Meridia Diet Pills

In October 2010, Meridia was withdrawn from the market in the United States. Studies have shown that it increases the risk of heart attacks and strokes. This medication will no longer be available in the United States. People should stop taking it and should ask their healthcare providers about more appropriate weight loss options. 
 
If you are considering losing weight, your healthcare provider may prescribe Meridia® (sibutramine hydrochloride monohydrate). This weight loss medication acts in the brain, where it increases the levels of certain brain chemicals (including serotonin, norepinephrine, and dopamine) in specific areas of the brain. It works by helping you to feel full more quickly.
 
Studies have shown that Meridia is an effective weight loss medication. After six months of taking Meridia while dieting, people lost up to 18 pounds, compared to just 2.9 pounds for people who were only dieting.
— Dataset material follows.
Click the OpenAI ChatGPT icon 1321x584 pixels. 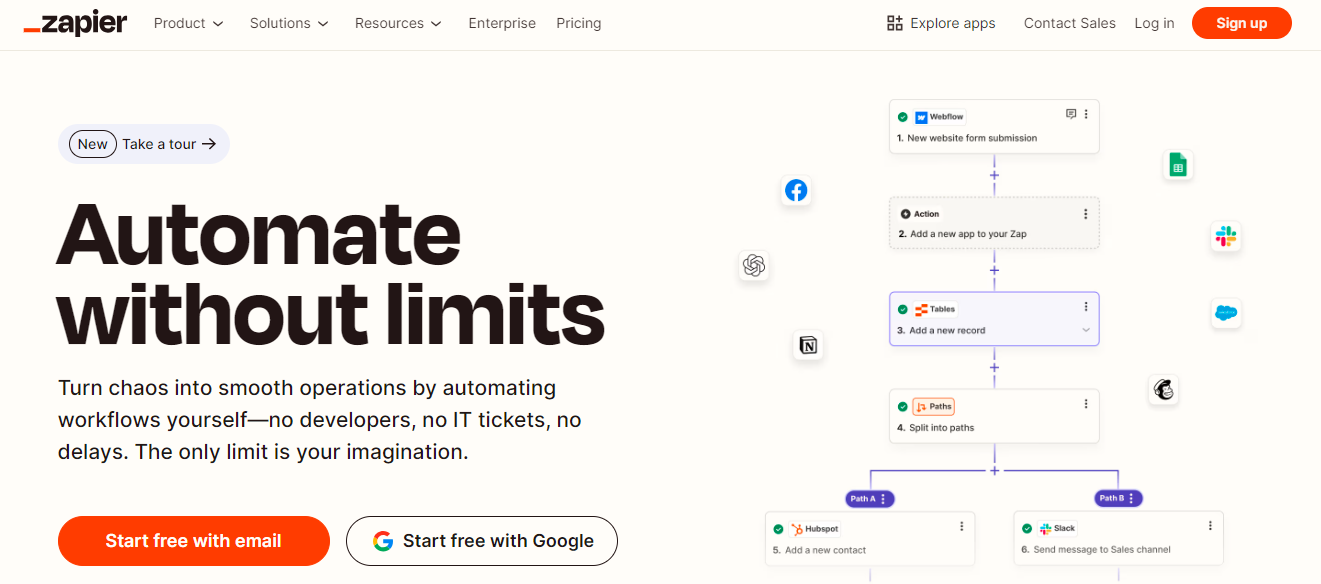754,265
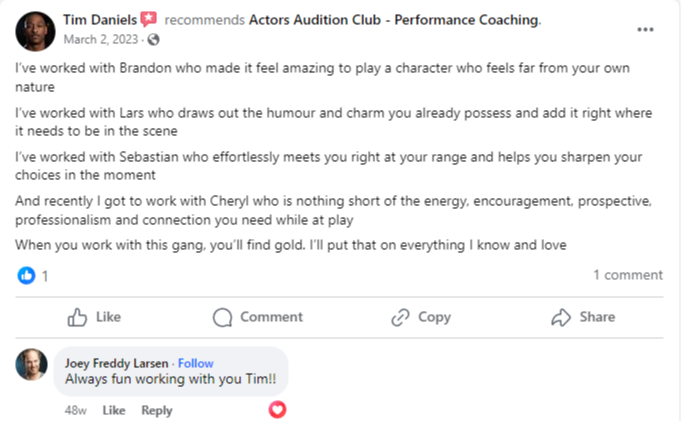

The higher doses produced the greatest weight losses. Similar results were seen in a one-year study. Clinical studies have also shown that Meridia can help people who have already lost weight to keep the weight off.
 
The medication comes in capsule form, and is typically taken by mouth once daily. Meridia capsules come in three strengths -- 5 mg, 10 mg, and 15 mg capsules. This medication should be combined with an appropriate diet; it is not meant to be used without dieting.
 
Although most people tolerate these diet pills well, Meridia is not suitable for everyone. Some of the common side effects include headaches, constipation, and insomnia.